If the VTD block occurs in the inner vestibule of the channel, could VTD enter and exit the inner vestibule through the cytoplasmic permeation pathway, as envisaged for internal QX-314 cations? A recent model for the opening of K⁺ channels (Jiang et al. 2002) may provide an answer. Pore-lining inner helices of the K⁺ channel contain a gating hinge (a flexible glycine residue) that in a straight relaxed conformation forms an inverted teepee structure to close the pore near its intracellular surface. In a bent conformation of about 30 deg, the inner helices splay open, creating a wide entryway of about 12 Å (1.2 nm). This open conformation allows large organic cations and the ‘inactivation gate’ to enter the K⁺ pore from the intracellular solution (Zhou et al. 2001). Three S6 helices in the rNav1.4 Na⁺ channel also contain a conserved glycine residue at position 12 (Fig. 1B). Assuming that Na⁺ channel S6 helices splay open in a similar fashion, it is feasible that VTD, probably in its protonated form, enters and exits the inner vestibule via the cytoplasmic permeation pathway. In fact, QA ions as large as 15 Å (1.5 nm) in diameter enter and block this Na⁺ permeation pathway (O'Leary et al. 1994; Huang et al. 2000). Other activators, such as BTX, may also take this pathway (Li et al. 2002). Nonetheless, we cannot rule out the possibility that the VTD receptor is also accessible to lipophilic VTD via the membrane phase (Ulbricht, 1998; Hille, 2001), particularly when VTD is in its neutral form.
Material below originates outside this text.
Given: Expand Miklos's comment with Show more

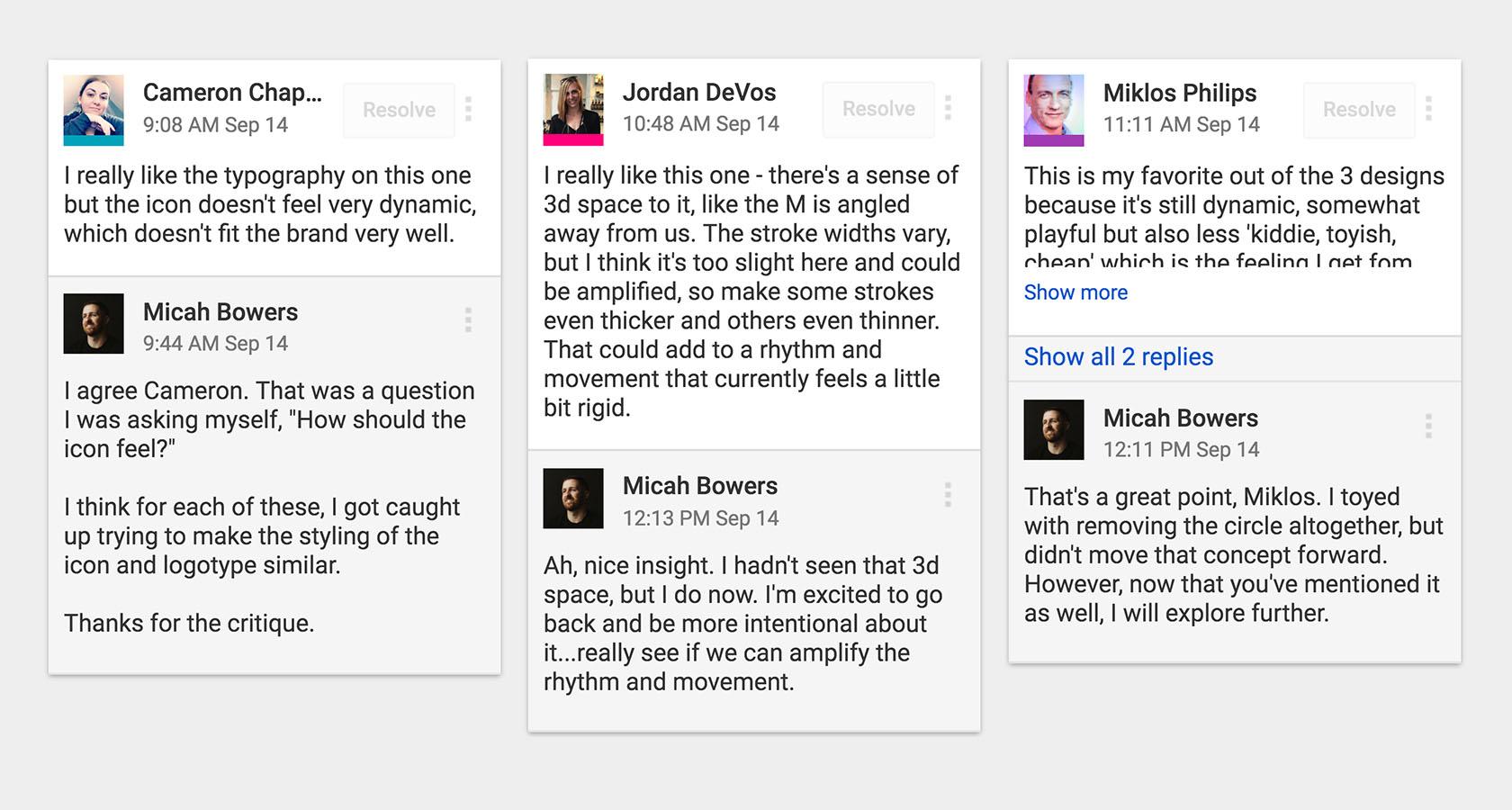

How VTD causes persistent Na⁺ channel opening remains unresolved. Hille et al. (1987) suggested that VTD acts as a wedge that stabilizes the open state and impedes channel closing. As VTD is first confined in the inner vestibule during its initial binding, it could block the channel, as found in the 3-C mutant. Barnes & Hille (1988) reported that in some single-channel events, a gap of a few milliseconds indeed appears to separate the normal opening from the VTD-modified opening, suggesting that VTD may close the channel initially. However, because the gap is found in < 25 % of total events, it remains uncertain whether VTD fully blocks the native channel initially.
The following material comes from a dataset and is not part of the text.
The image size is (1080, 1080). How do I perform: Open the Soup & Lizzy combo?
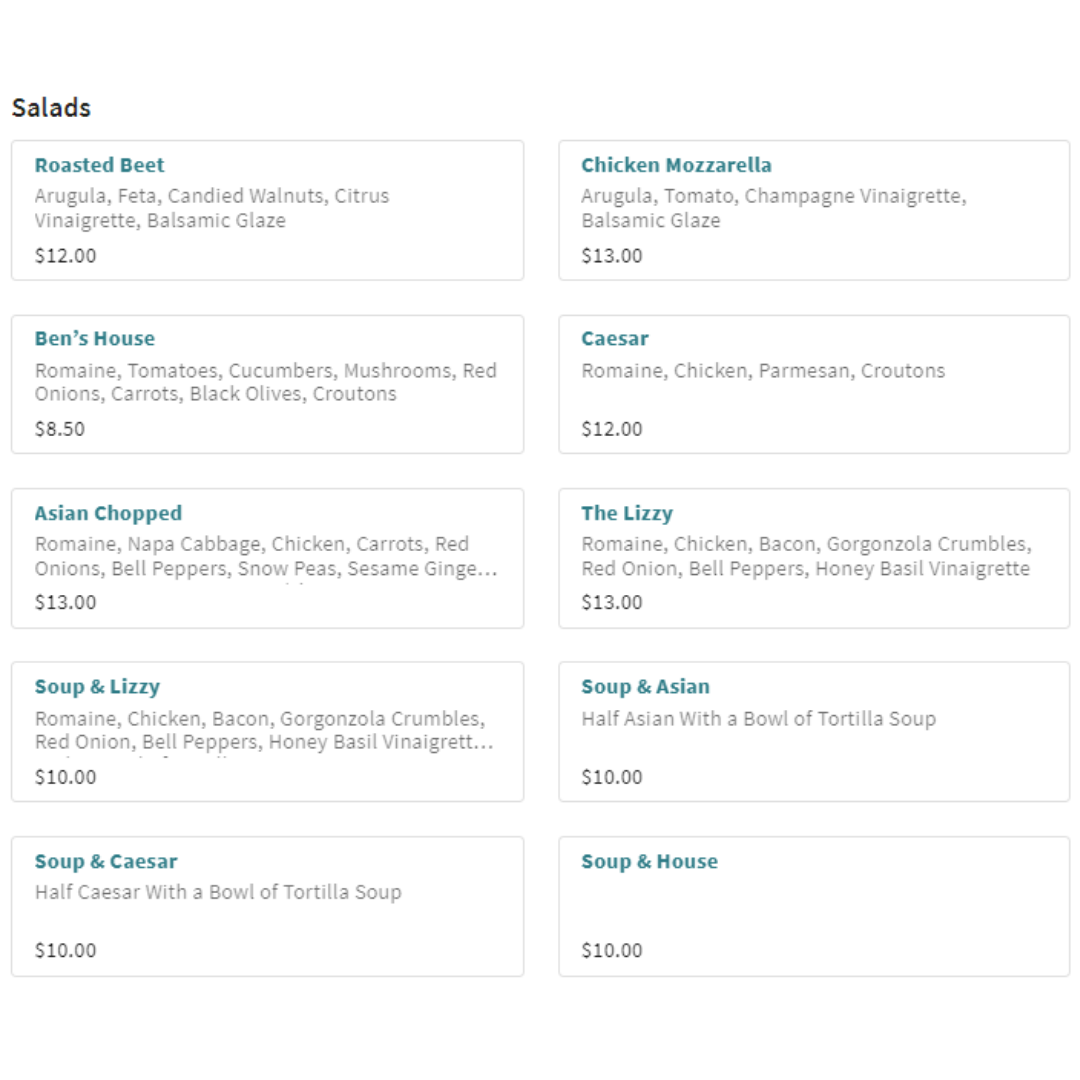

Assuming that a full initial VTD block occurs, we previously suggested that a second-step trapping transition of the VTD receptor is present (G. K. Wang et al. 2000). This trapping transition relieves the channel from an initial full VTD block to a partial one, allowing ~25 % of the current to pass through during depolarization. If this is true, the 3-C mutant channel may interact with VTD too tightly to enter the second transition for channel reopening. Alternatively, VTD binds to the open Na⁺ channel in the inner vestibule and this open pore becomes ‘stuck’ in its conducting state because of the rigid VTD structure. In this second model no initial full VTD block occurs and the VTD-bound open channel remains ‘leaky’, allowing ~25 % of the current to pass through. For the 3-C mutant, the tight binding of VTD completely eliminates the leakage so that no current passes by VTD.

In any event, we propose that VTD blocks the native open channel, although imperfectly, to reduce its unitary conductance by ~75 % and to stabilize its open conformation for persistent opening. We notice that putative gating hinges are adjacent to VTD- and BTX-binding residues (Fig. 1B; position 12 vs. 13). This close in situ association between the gating hinges and bound VTD/BTX in the inner vestibule may explain why VTD and BTX facilitate channel opening. Our model also implies that VTD somehow restrains the inactivation gate from closing the channel during prolonged depolarization as in bilayer studies (Garber & Miller, 1987); otherwise, the VTD-induced channel opening would be shut off rapidly. Such restraint seems possible if S6 helices also form the docking site for the inactivation gate (Zhou et al. 2001; Yarov-Yarovy et al. 2002). VTD in the inner vestibule could modulate this nearby docking site directly or indirectly.